> _PAGE EXTRACT_:

York Mystery Plays: A Selection in Modern Spelling. Eds. Richard Beadle and Pamela M. King. Oxford: Oxford UP, 2009. Print.
This partial edition, a 2009 reissue of Beadle and King’s 1984 text, includes 22 of the York cycle pageants with modernized spelling. Part of the Oxford World’s Classics series, it retains the detailed introduction by Beadle and King that outlines not only the history of the York cycle, but also discusses staging and performance history. Each of the included pageants also carries a short introduction, containing material about the nature of the guild attached to that play as well as information on staging and verse. Beadle and King have modernized the spelling, but they have not “translated” the text, which results in an easier reading experience while still retaining the sense and feel of the original. The text is available in a variety of formats, including paperback, a thriving secondhand market, and as a digital text (Kindle).
Scoville, Chester N., and Kimberley M. Yates, eds. The York Plays. University of Toronto, 2003. Web. 12 Dec. 2013. http://www.reed.utoronto.ca/yorkplays/york.html
Described as a “modernization” by the editors, this free online version is fantastic both for saving money and for students doing self-selected work, such as play grouping or literature circles. The site contains all 47 York Cycle pageants, and was at that time the latest in a long line of performance editions. It lacks the extensive introductory material of some of the other available editions, but what it lacks in historical context, it makes up for with benefits such as low cost and ease of use. Beyond that, the introduction that is offered is one of the most pedagogically rich aspects of the entire site. The editors offer a short history of performance-oriented, modernized editions of the York Cycle, and proceed to ponder the differences between “translation” and “modernization.” As a result, the brief introduction takes on an almost philosophical tone, and it can be used to teach everything from the importance of diction to issues of performance and adaptation.

> _MATERIAL SHOWN_:
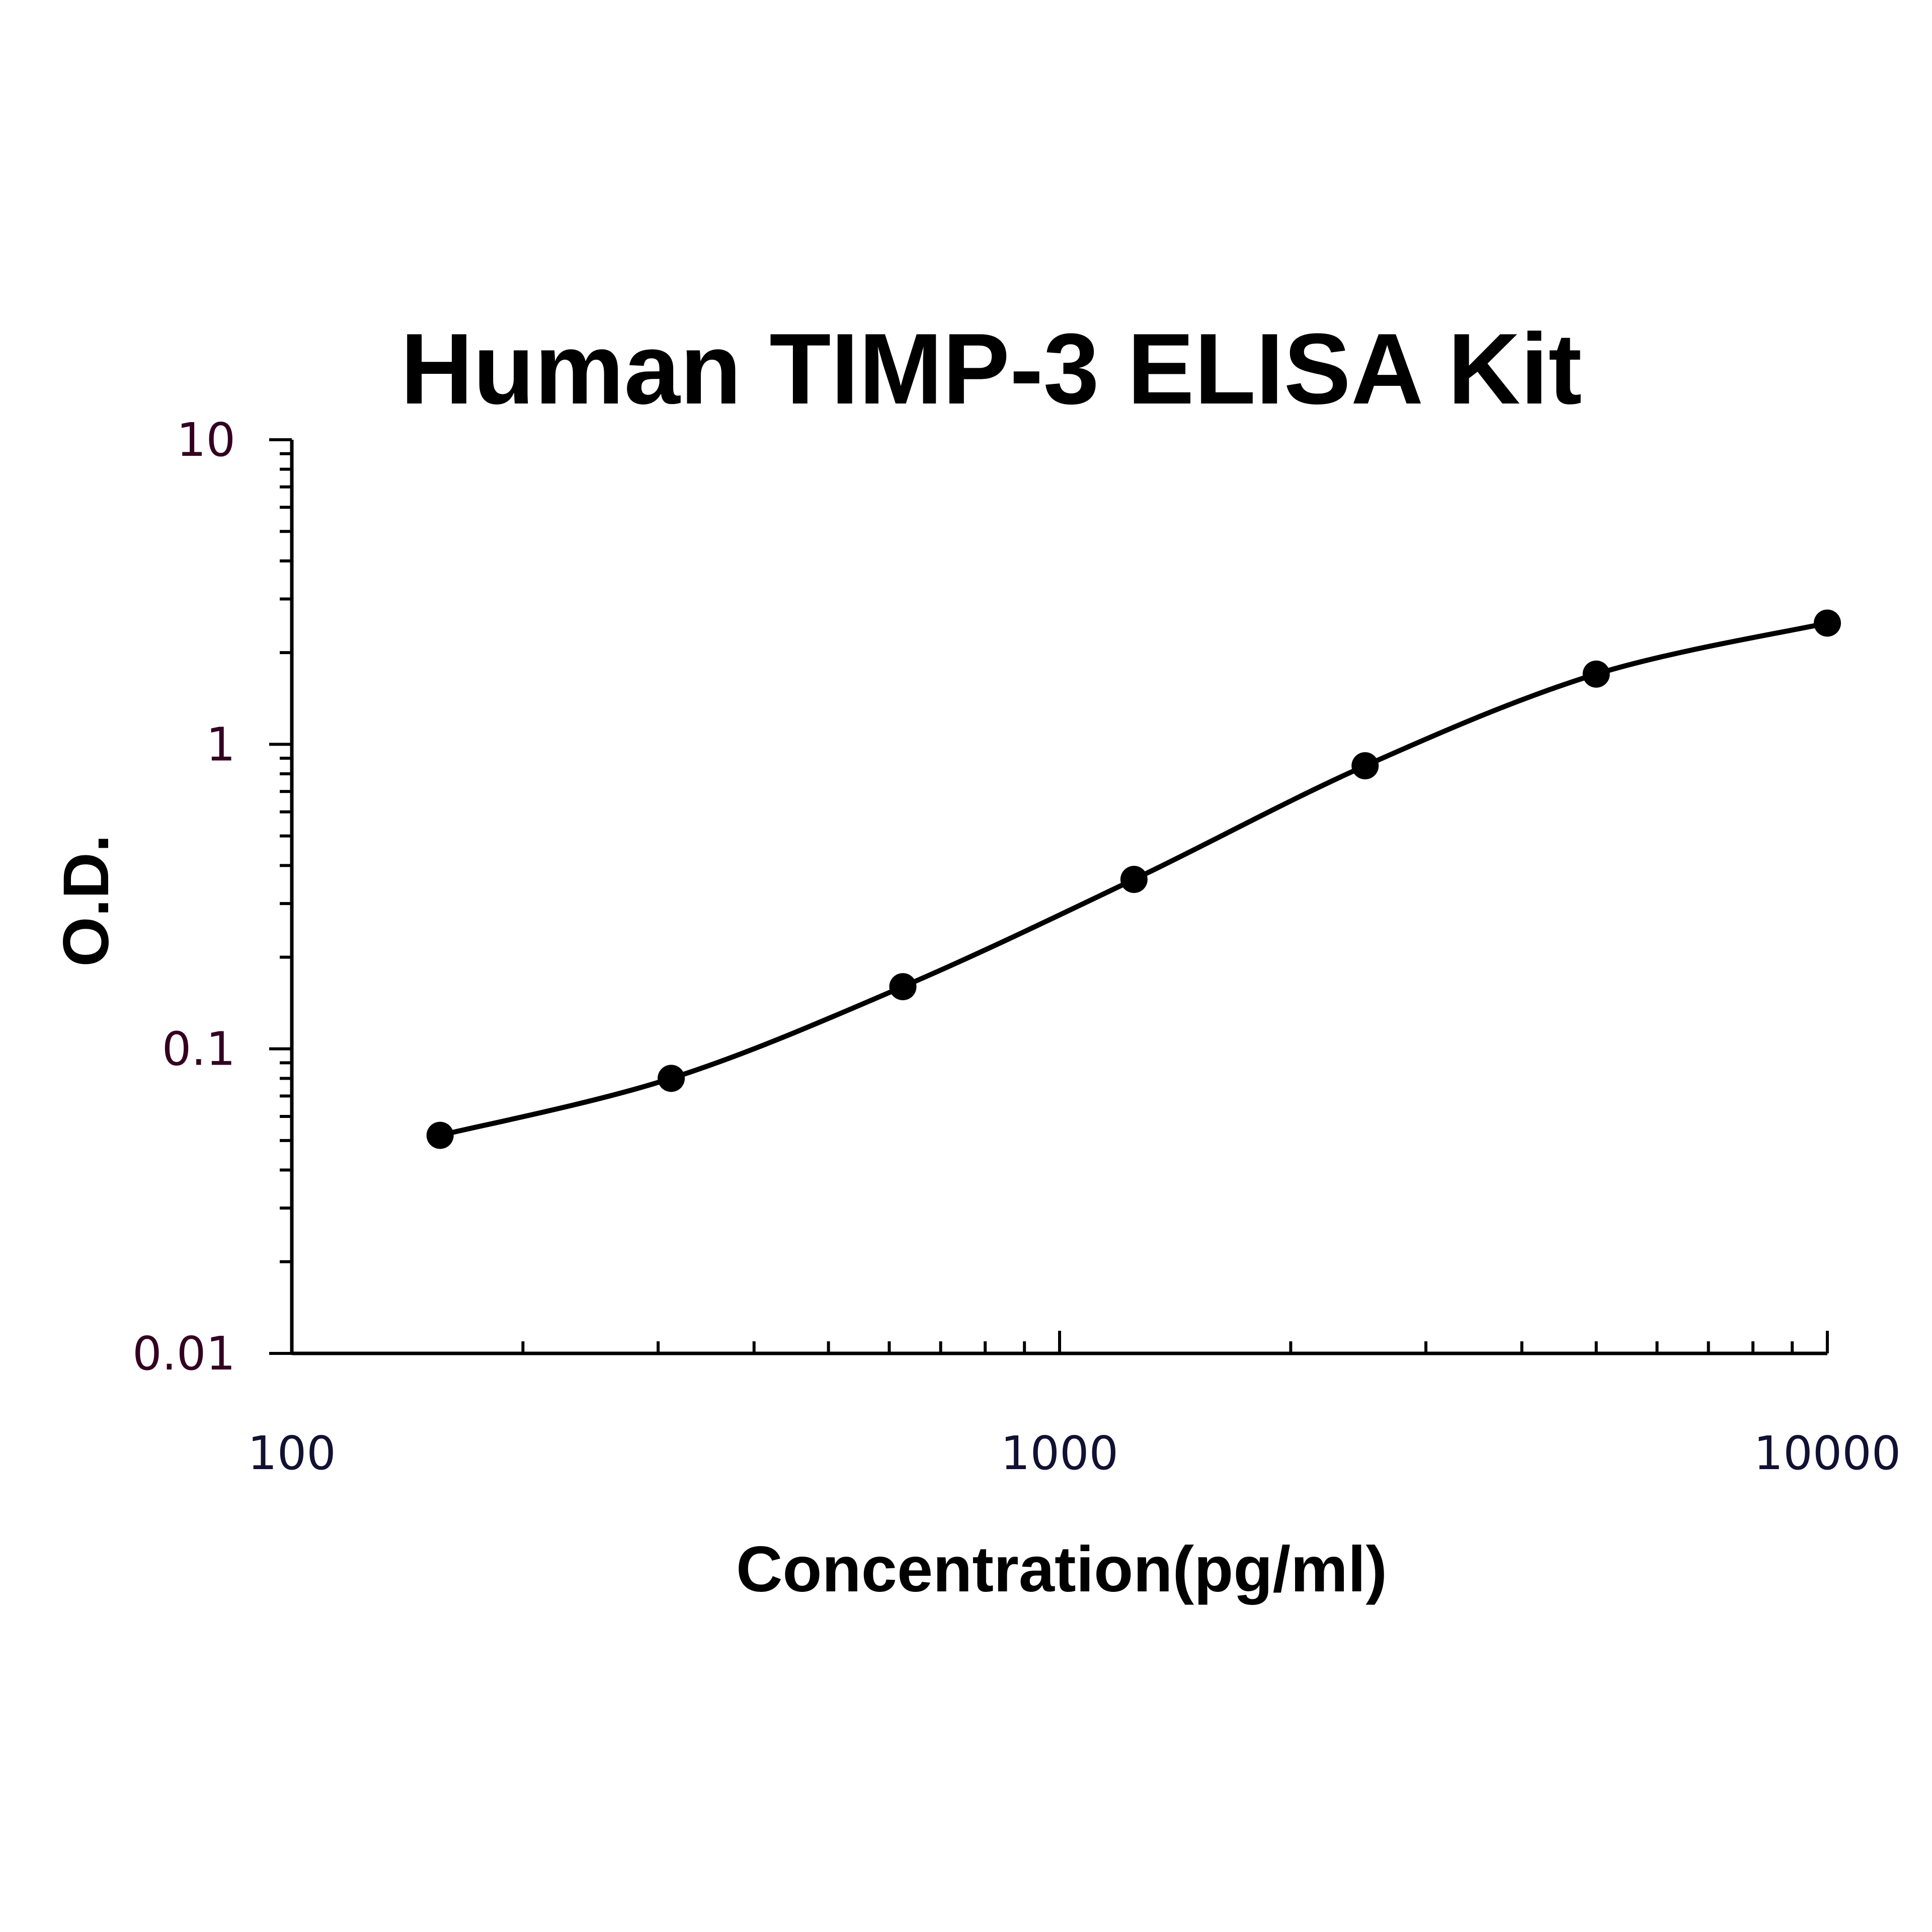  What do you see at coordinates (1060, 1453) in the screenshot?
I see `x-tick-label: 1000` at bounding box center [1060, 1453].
* * *
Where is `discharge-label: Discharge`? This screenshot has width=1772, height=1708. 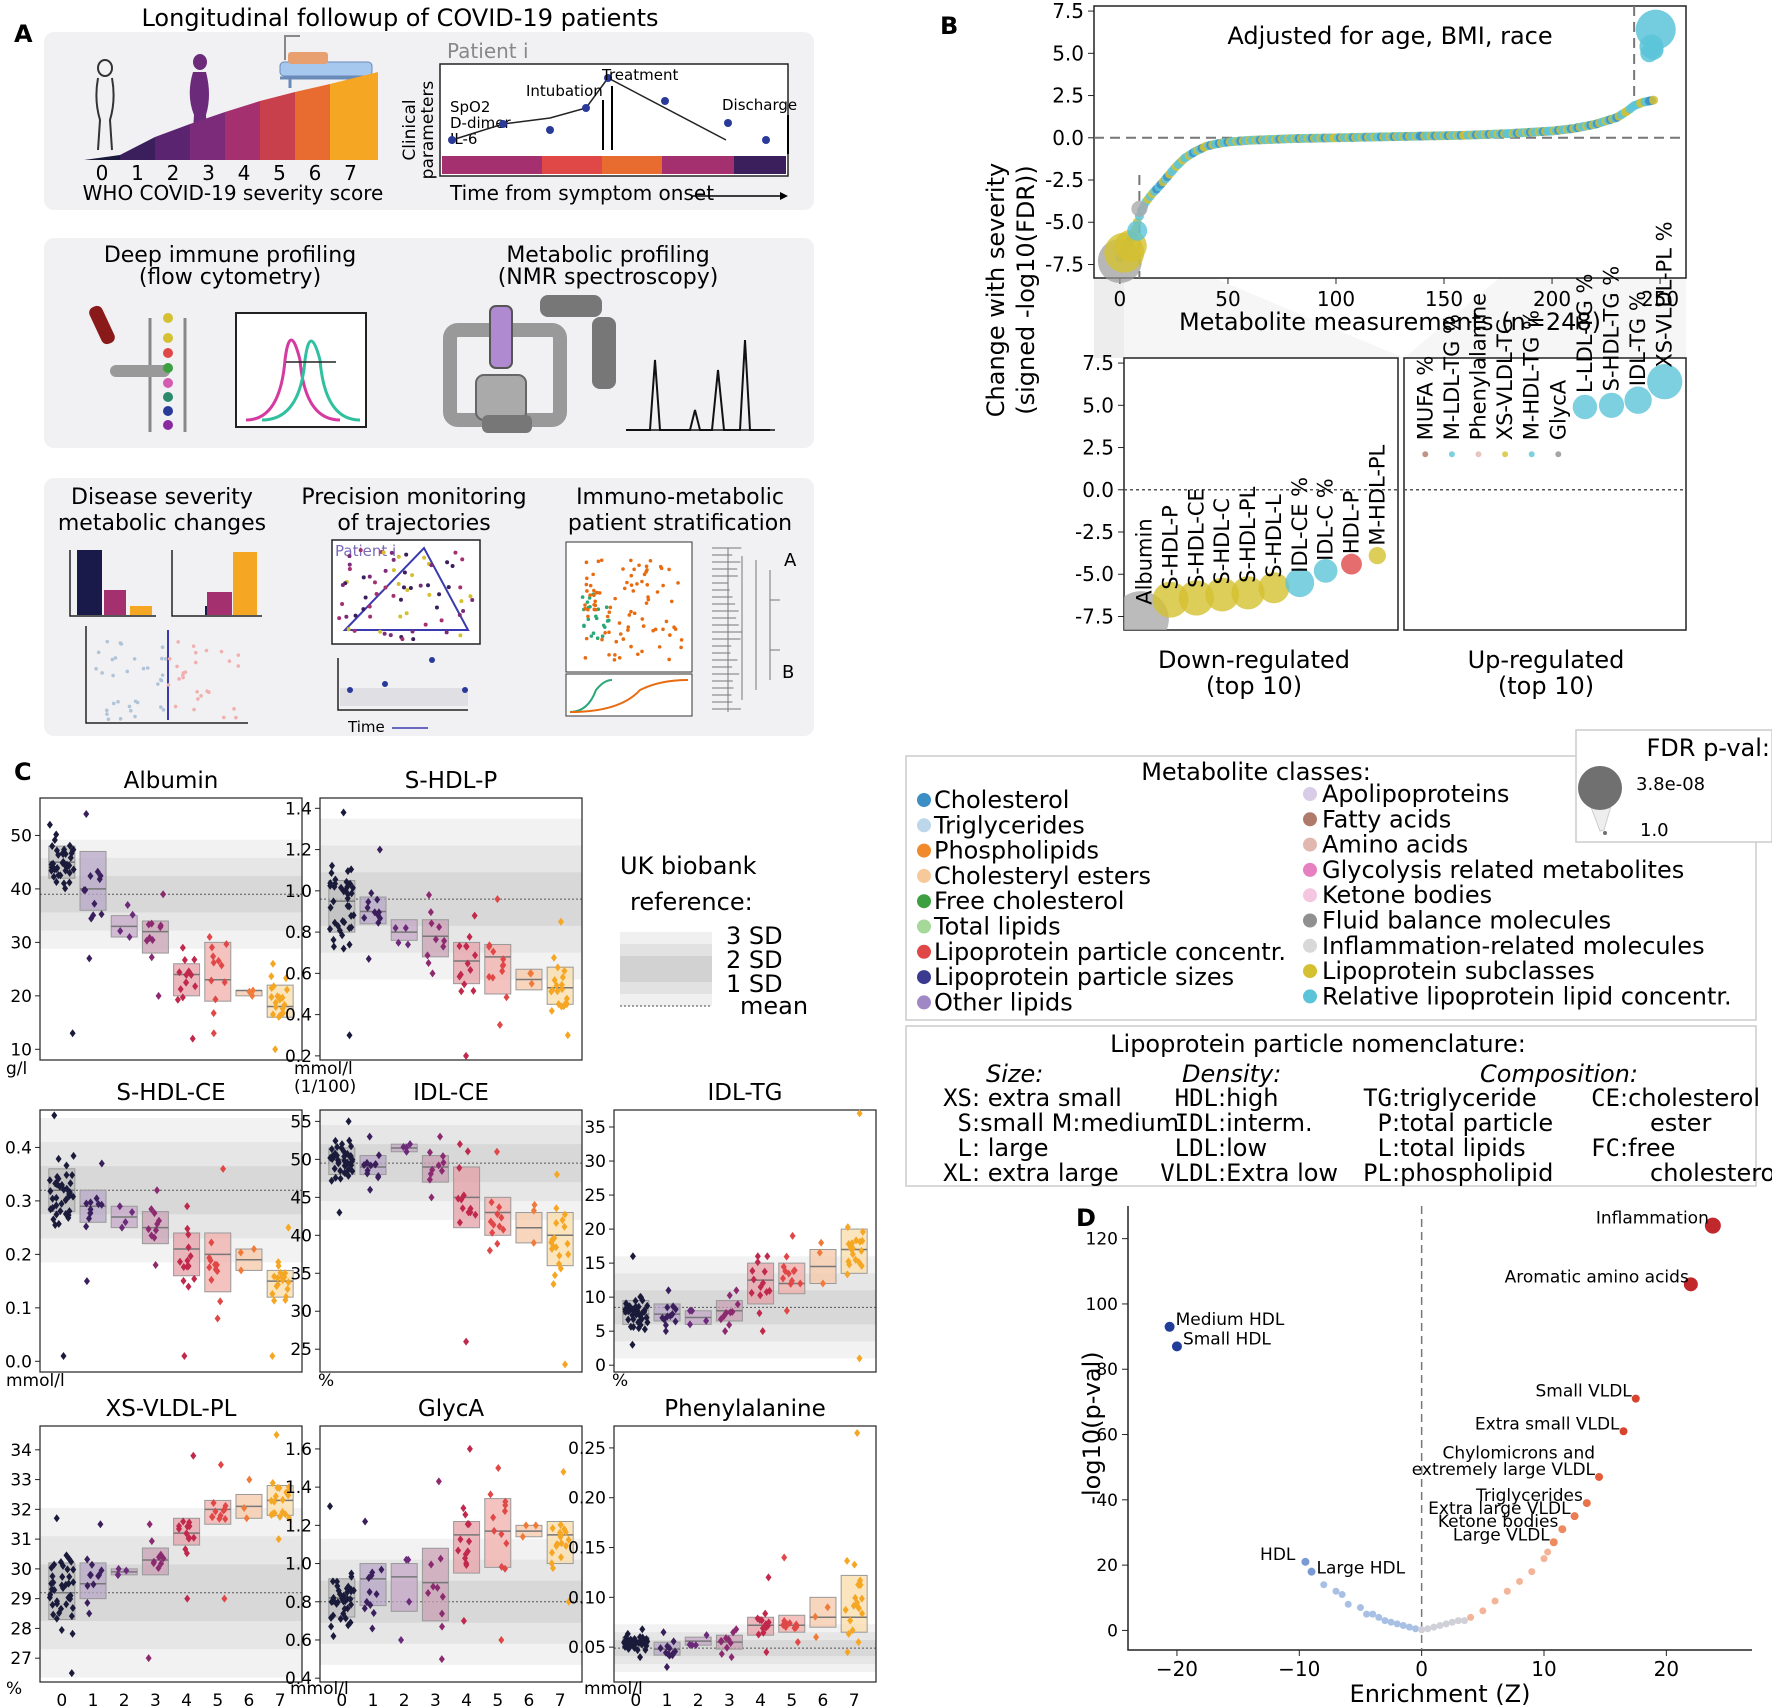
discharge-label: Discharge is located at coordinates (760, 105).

> _EXERCISE REQUIREMENTS_:
(a) Answer these from the text on York play editions:
(i) How many York cycle pageants are in the 2009 Oxford edition?
(ii) How many pageants does the free online version contain?
(iii) Which two terms do the online editors compare in their introduction?
(b) Duplicate everything in the text on York play editions from "This partial edition, a" down to "digital text (Kindle).".

> _OUTPUTS IN ORDER_:
(a)
(i) 22
(ii) All 47
(iii) "Translation" and "modernization"

(b)
This partial edition, a 2009 reissue of Beadle and King’s 1984 text, includes 22 of the York cycle pageants with modernized spelling. Part of the Oxford World’s Classics series, it retains the detailed introduction by Beadle and King that outlines not only the history of the York cycle, but also discusses staging and performance history. Each of the included pageants also carries a short introduction, containing material about the nature of the guild attached to that play as well as information on staging and verse. Beadle and King have modernized the spelling, but they have not “translated” the text, which results in an easier reading experience while still retaining the sense and feel of the original. The text is available in a variety of formats, including paperback, a thriving secondhand market, and as a digital text (Kindle).